Task prompt: Take the records below from their first line through the line holding "You are a computer-use", and set each of those lines down exactly, without pictures.

[Collected data entries]
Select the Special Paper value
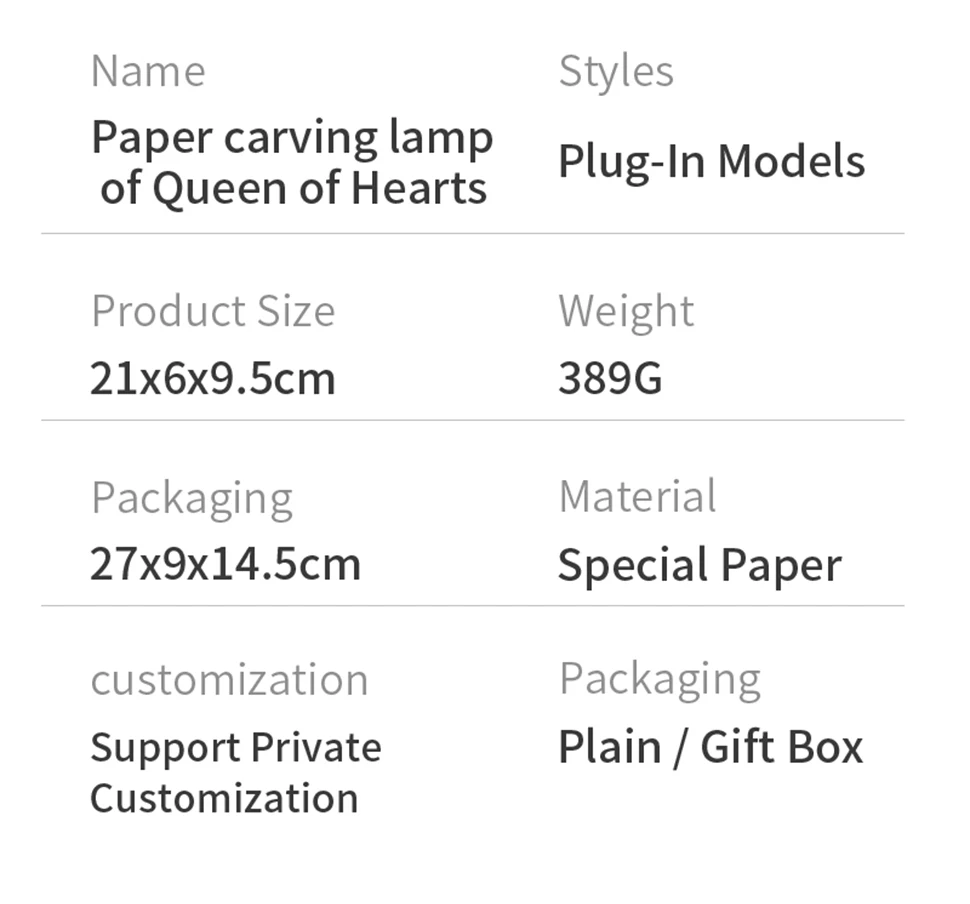 699,566
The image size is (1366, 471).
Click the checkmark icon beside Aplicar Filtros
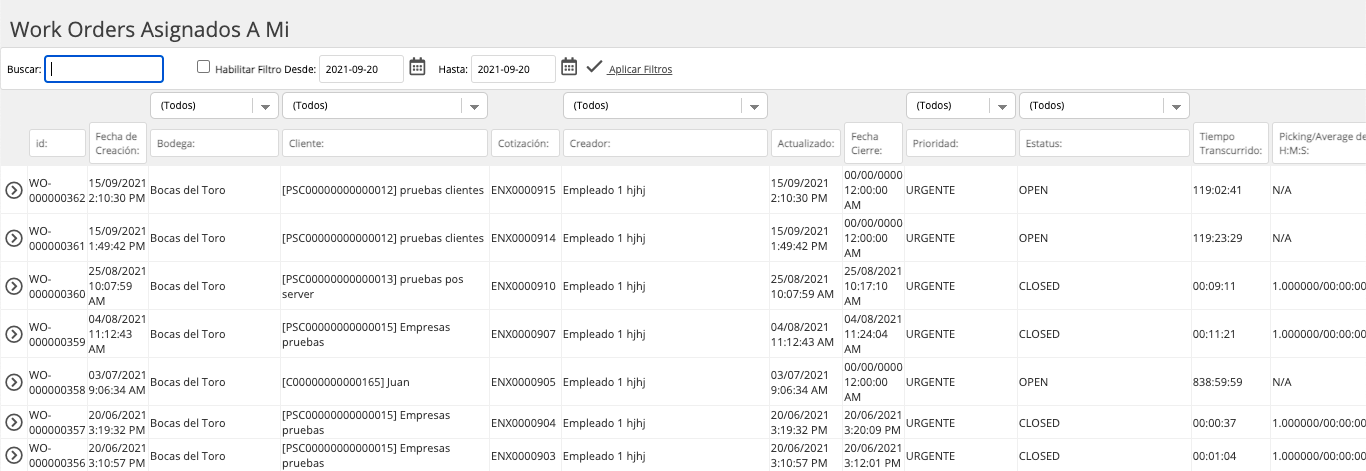594,67
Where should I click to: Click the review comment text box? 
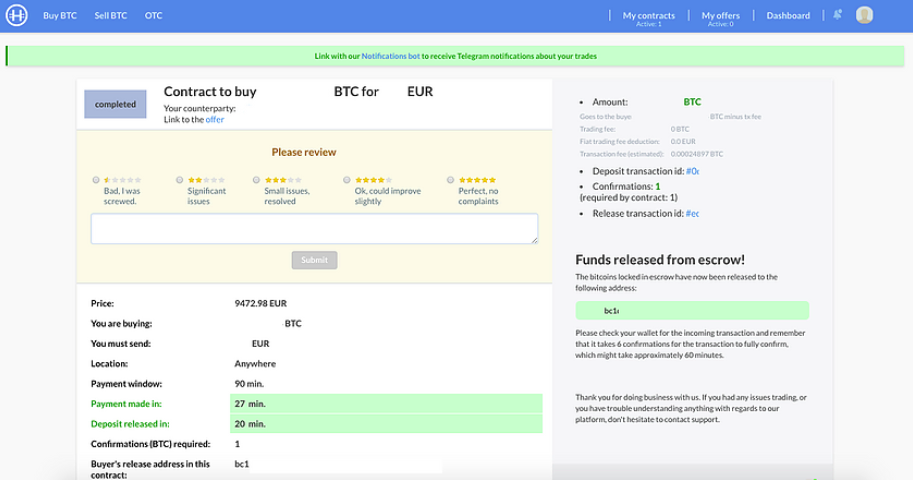tap(314, 228)
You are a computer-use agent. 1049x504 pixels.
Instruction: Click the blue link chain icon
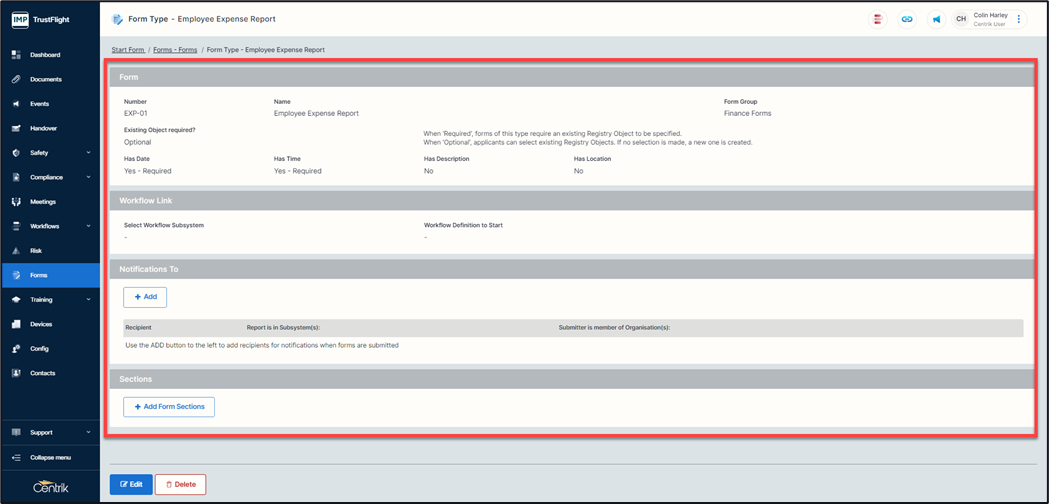click(907, 19)
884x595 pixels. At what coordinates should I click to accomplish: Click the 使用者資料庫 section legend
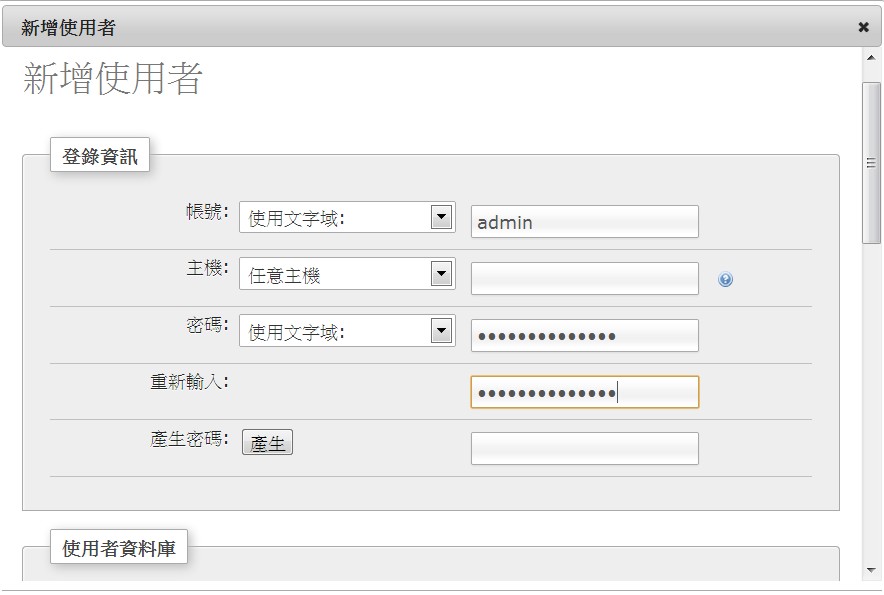click(118, 547)
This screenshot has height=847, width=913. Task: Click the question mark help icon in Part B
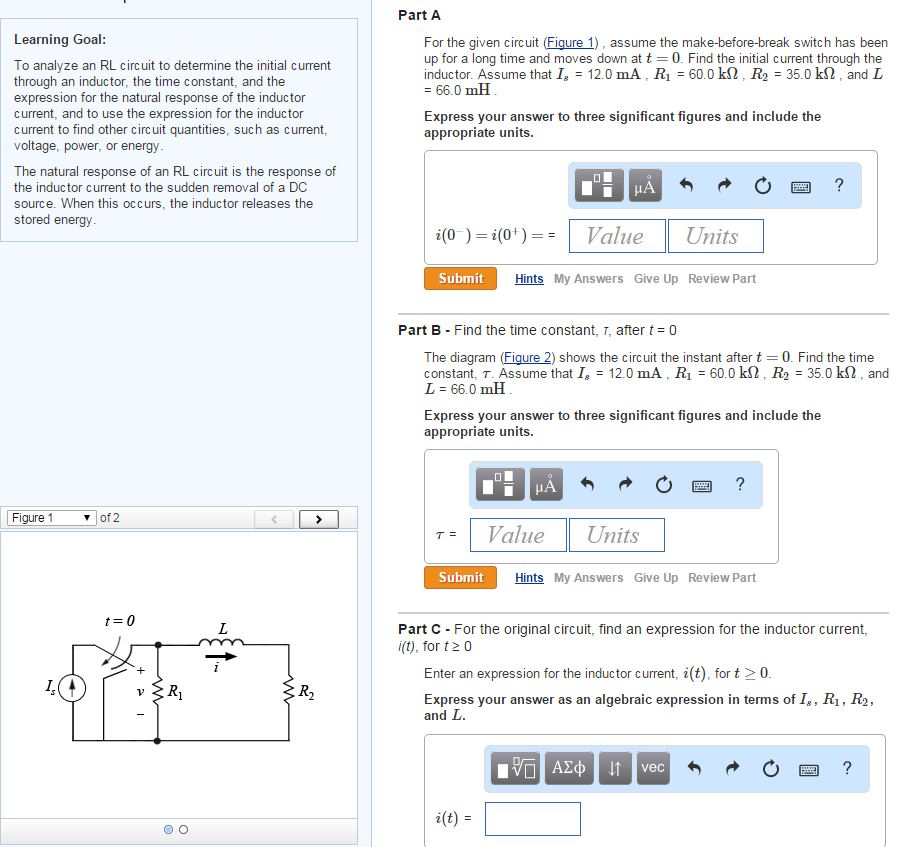pyautogui.click(x=740, y=483)
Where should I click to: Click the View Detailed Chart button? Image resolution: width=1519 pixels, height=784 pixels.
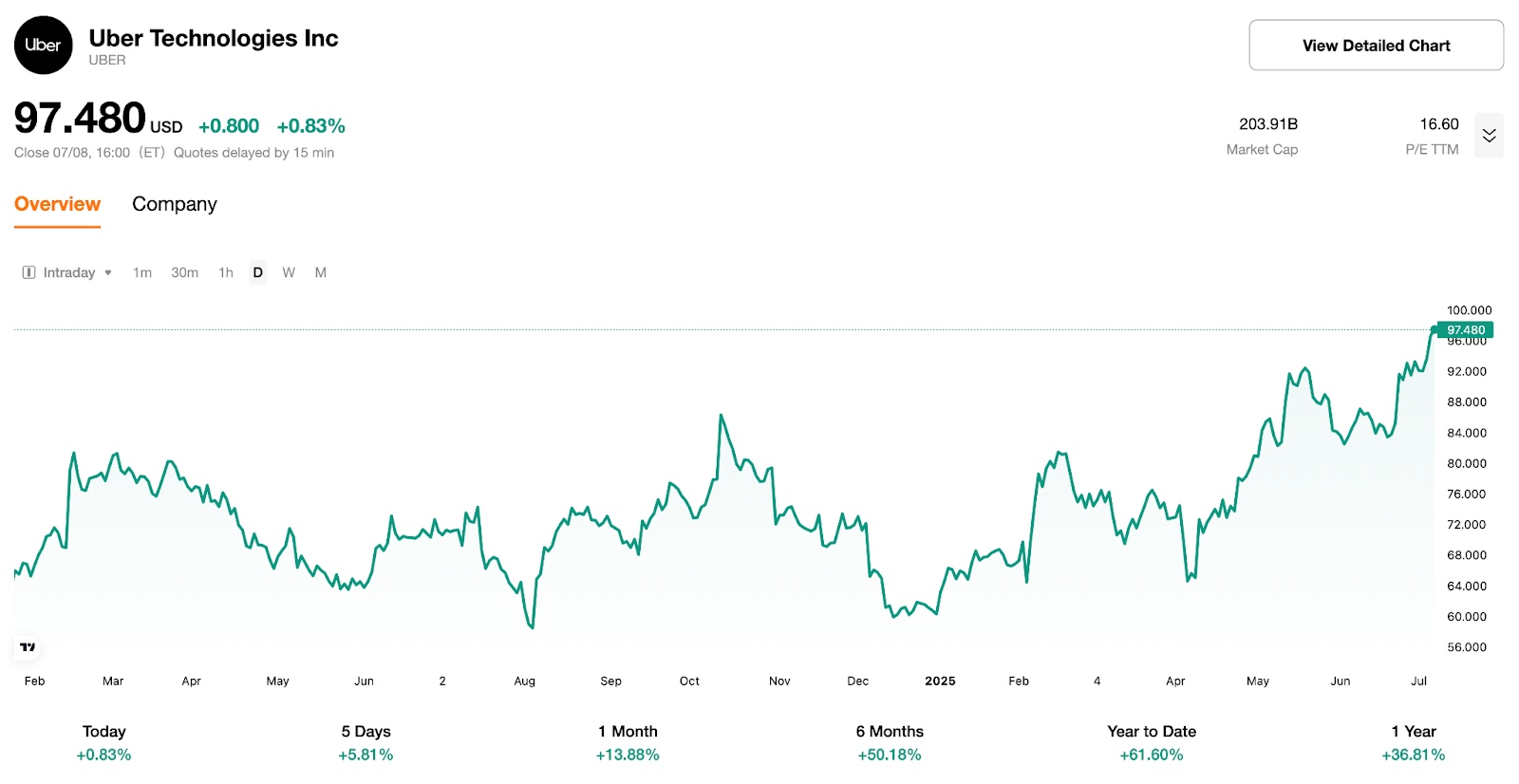pyautogui.click(x=1375, y=45)
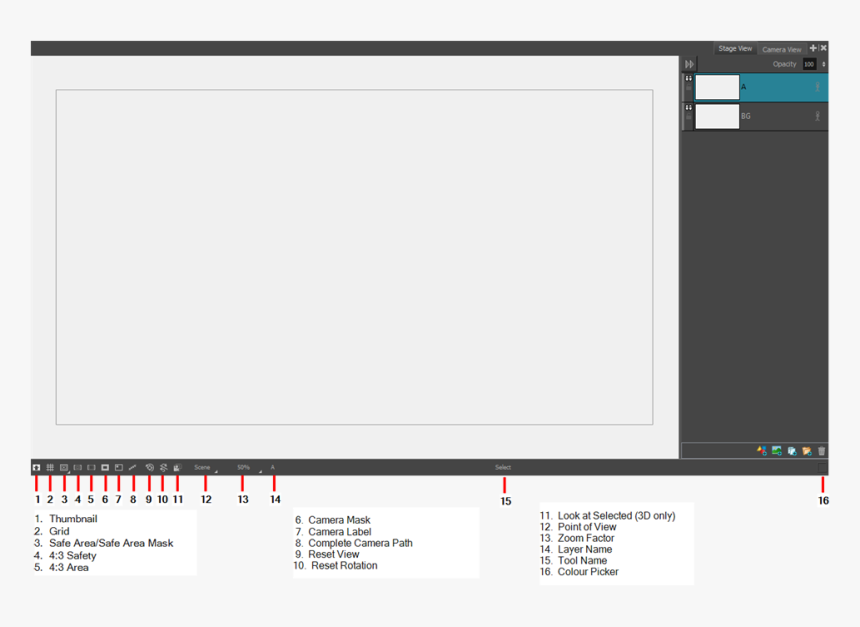Toggle the 4:3 Safety guide
This screenshot has height=627, width=860.
click(x=78, y=467)
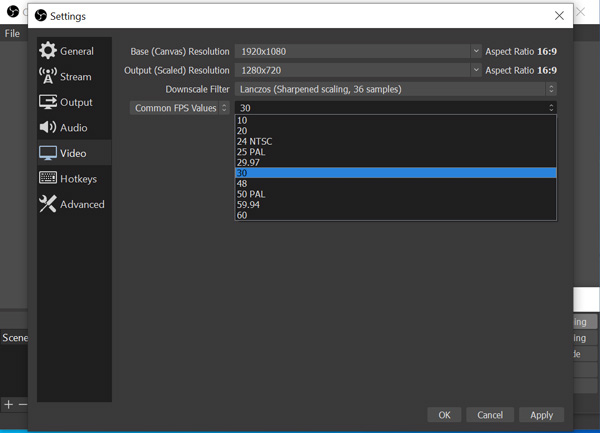
Task: Click the plus icon under Scenes
Action: (9, 405)
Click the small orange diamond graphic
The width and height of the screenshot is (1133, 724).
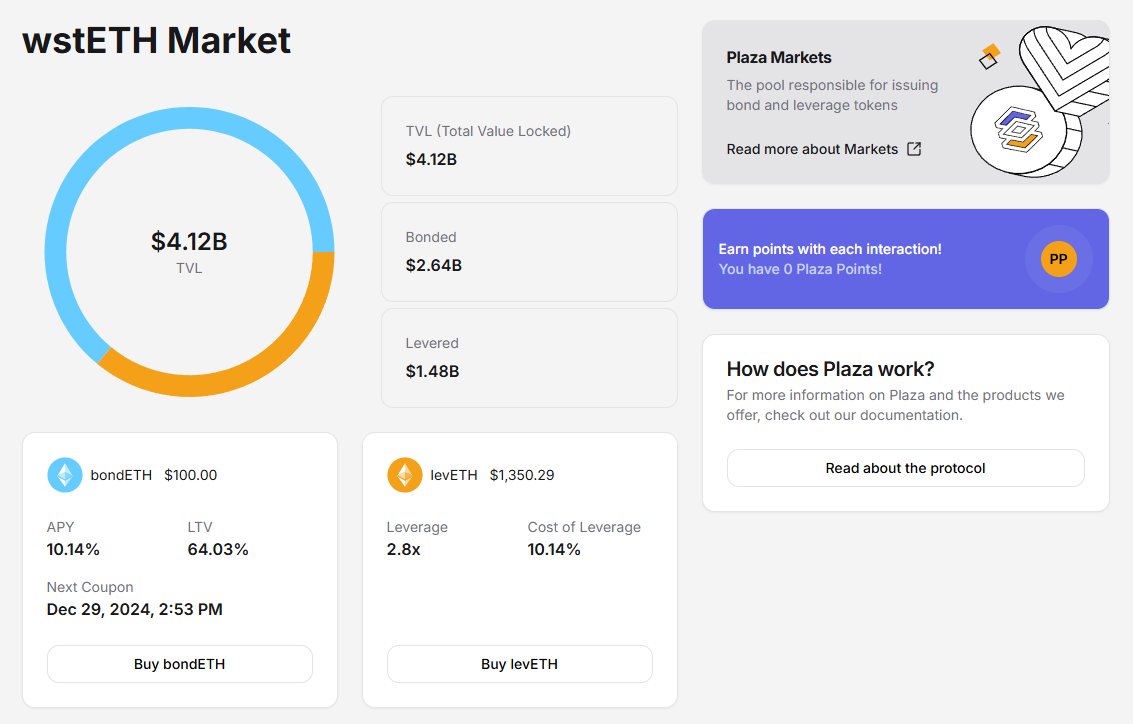click(989, 56)
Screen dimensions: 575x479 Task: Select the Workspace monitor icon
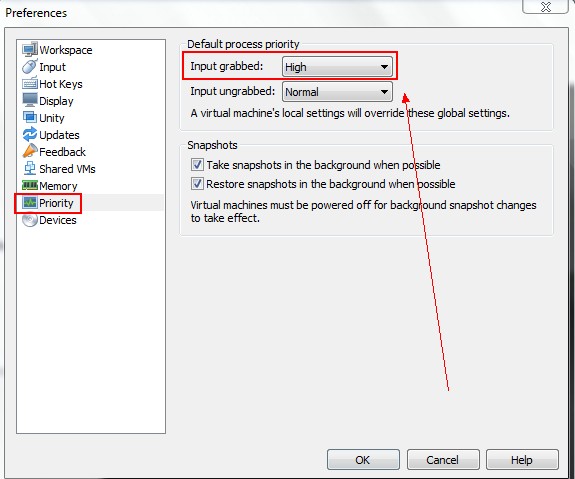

Result for this task:
Select the Special Paper value
 699,566
The image size is (1366, 471).
Click the checkmark icon beside Aplicar Filtros
594,67
Where should I click to: Click the review comment text box? 
tap(314, 228)
You are a computer-use agent. 1049x504 pixels.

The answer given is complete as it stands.